# What to produce
The result is the exact lines from the one containing "Task: Open the KINGSTON (E:) source link" through the final line of the entries; leave out the pictures.

==== Exercise inputs ====

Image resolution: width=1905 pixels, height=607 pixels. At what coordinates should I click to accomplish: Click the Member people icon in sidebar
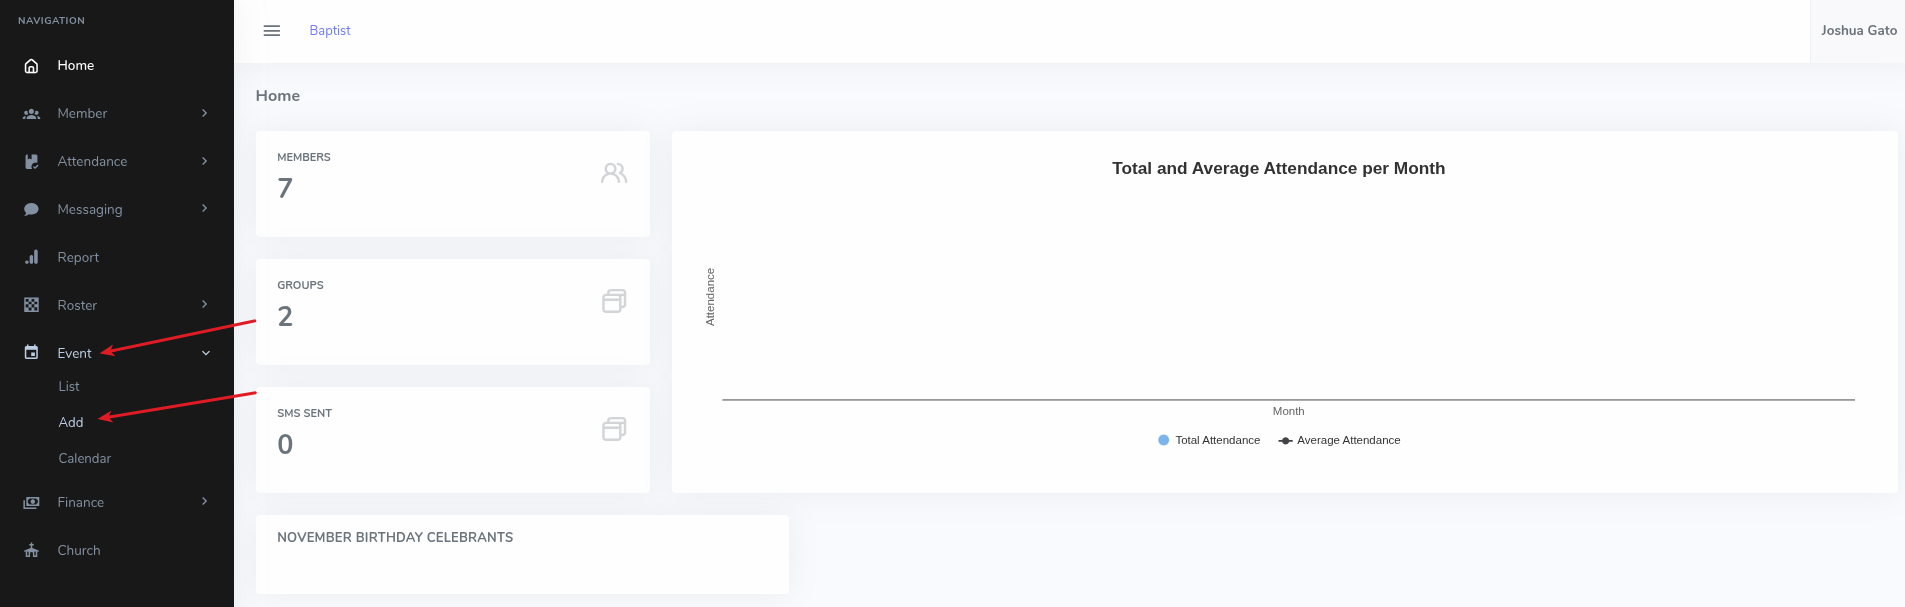click(x=31, y=114)
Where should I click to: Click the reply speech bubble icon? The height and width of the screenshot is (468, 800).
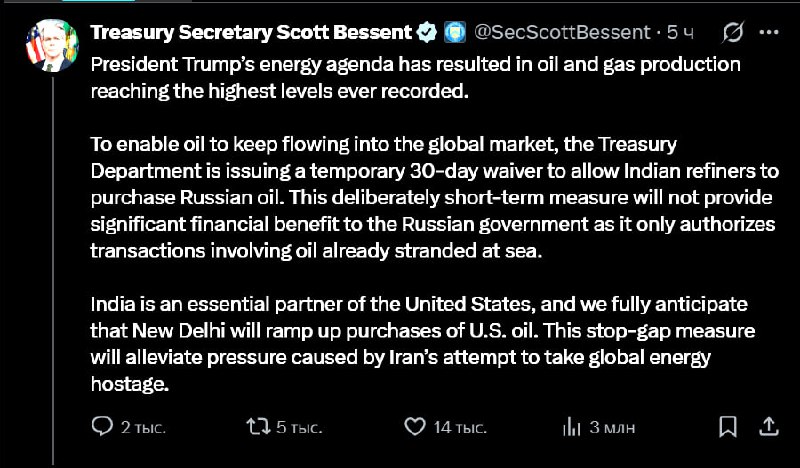pyautogui.click(x=103, y=427)
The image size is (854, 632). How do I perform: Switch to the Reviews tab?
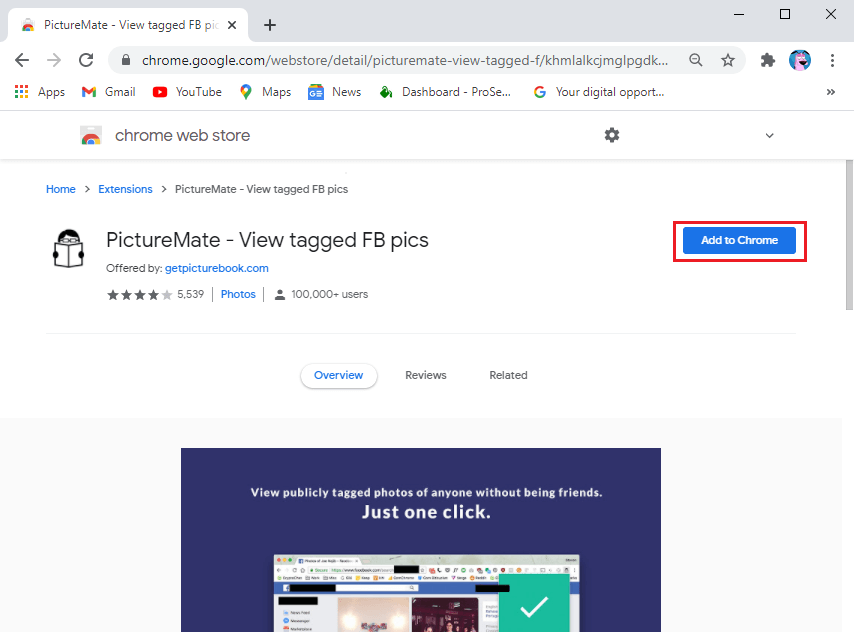(425, 375)
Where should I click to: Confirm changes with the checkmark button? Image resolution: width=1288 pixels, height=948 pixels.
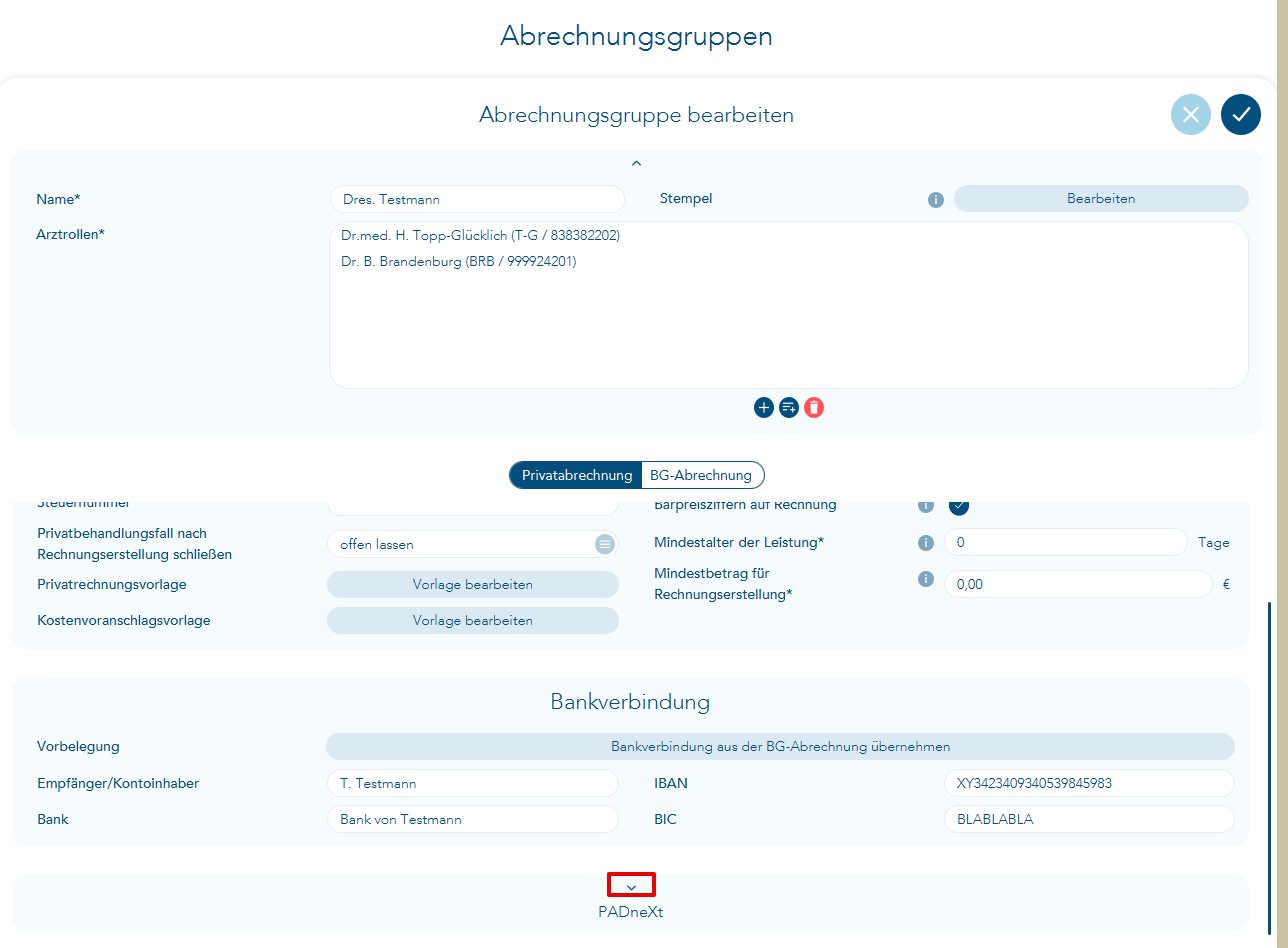pos(1240,115)
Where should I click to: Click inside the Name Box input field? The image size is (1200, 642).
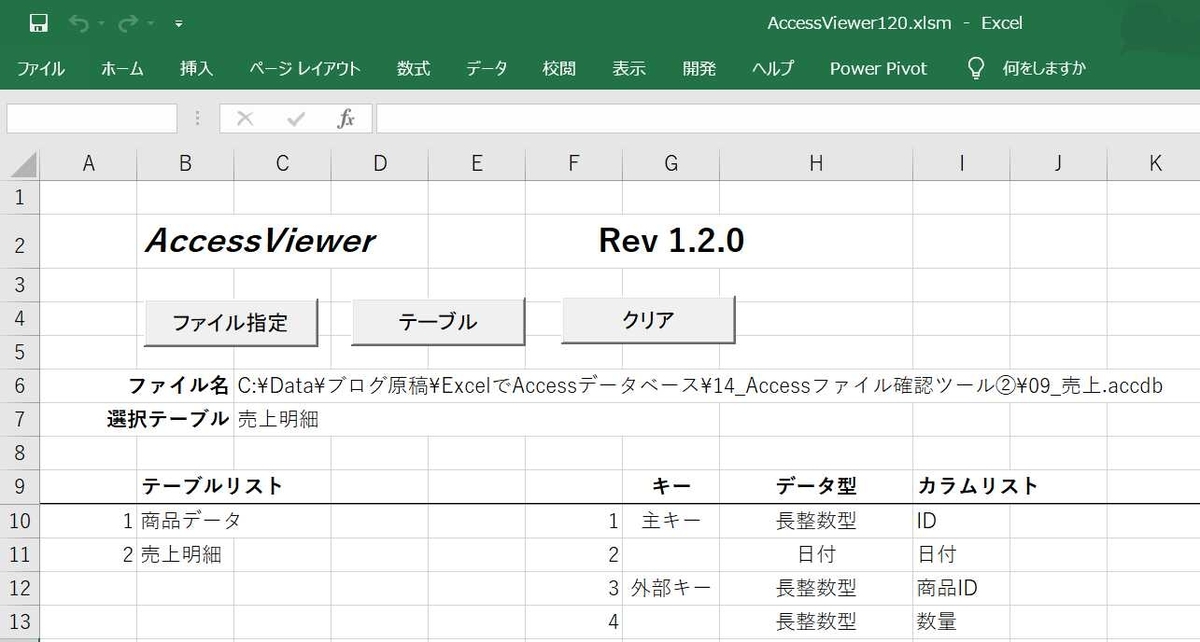[90, 118]
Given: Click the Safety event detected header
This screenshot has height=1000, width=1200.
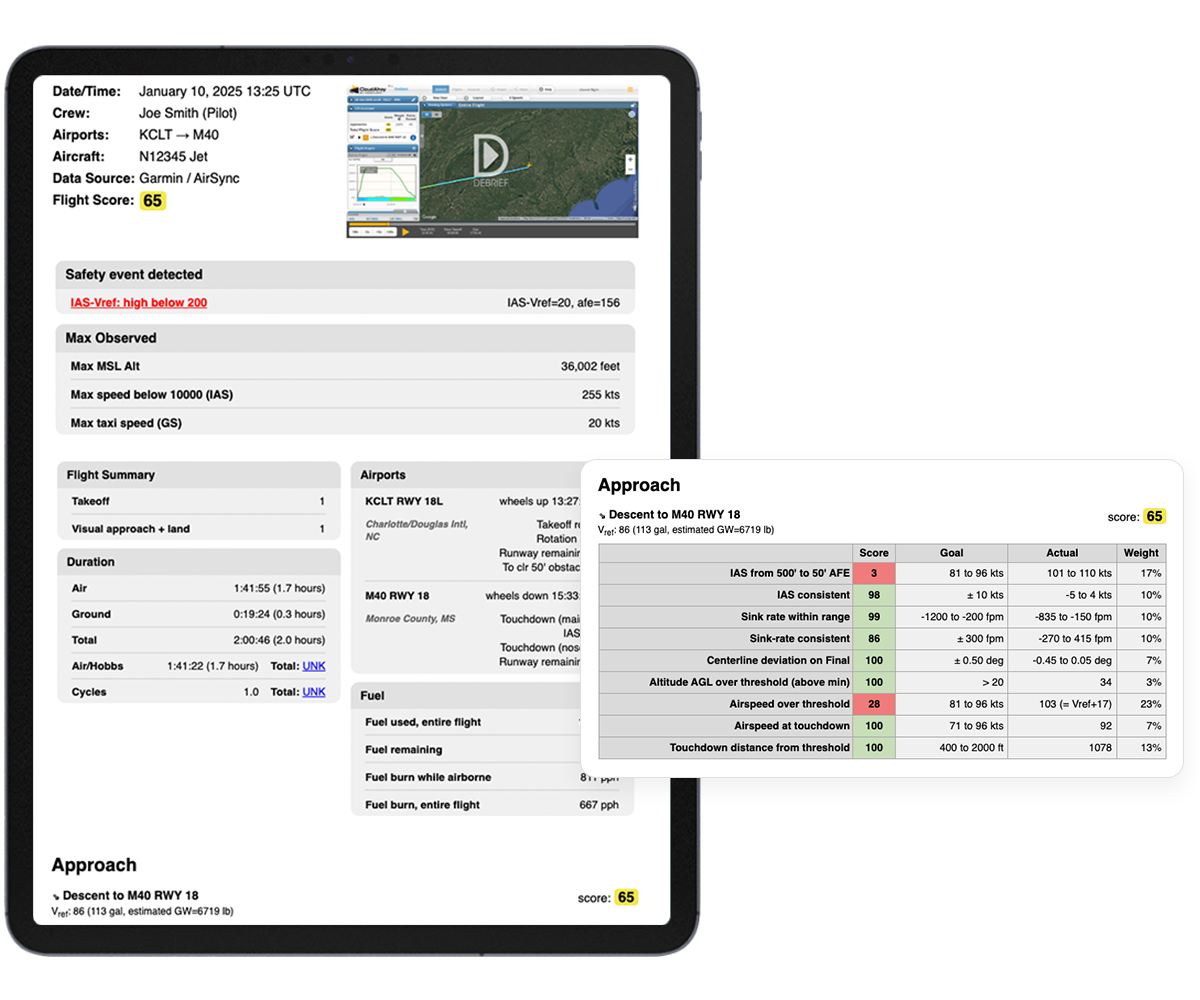Looking at the screenshot, I should pos(134,275).
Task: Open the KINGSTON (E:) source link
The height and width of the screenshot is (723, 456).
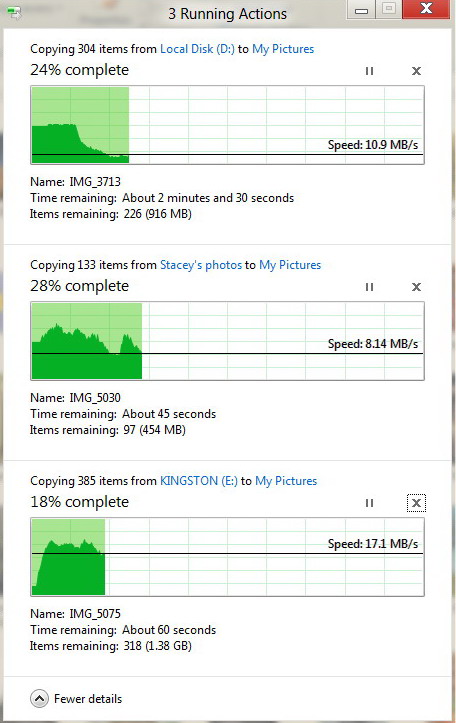Action: coord(199,481)
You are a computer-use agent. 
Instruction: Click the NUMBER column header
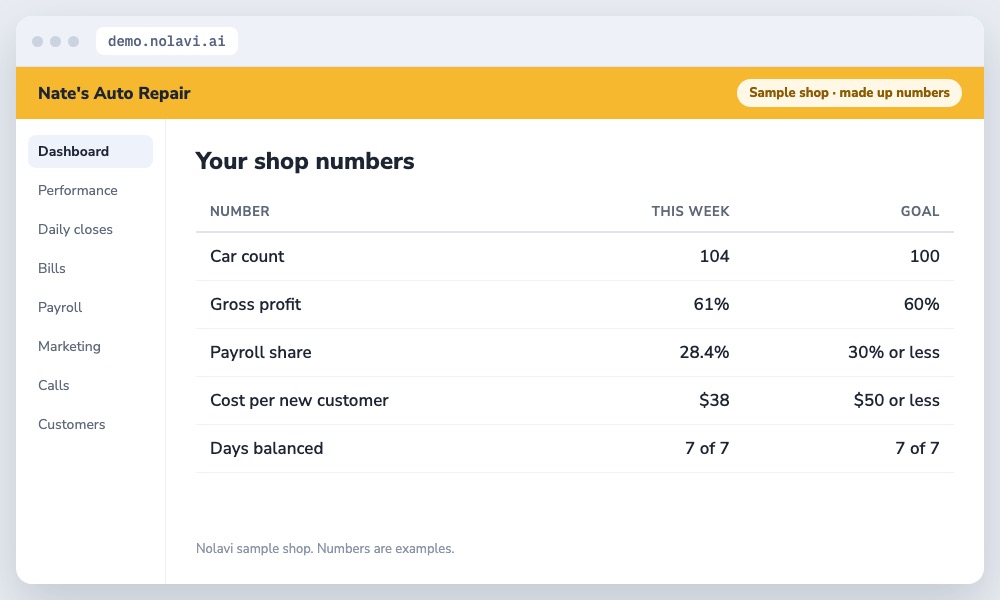pos(240,211)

====

# Response to this task
Task: Open the KINGSTON (E:) source link
The height and width of the screenshot is (723, 456).
Action: coord(199,481)
You are a computer-use agent. 
Instruction: Click the NUMBER column header
pos(240,211)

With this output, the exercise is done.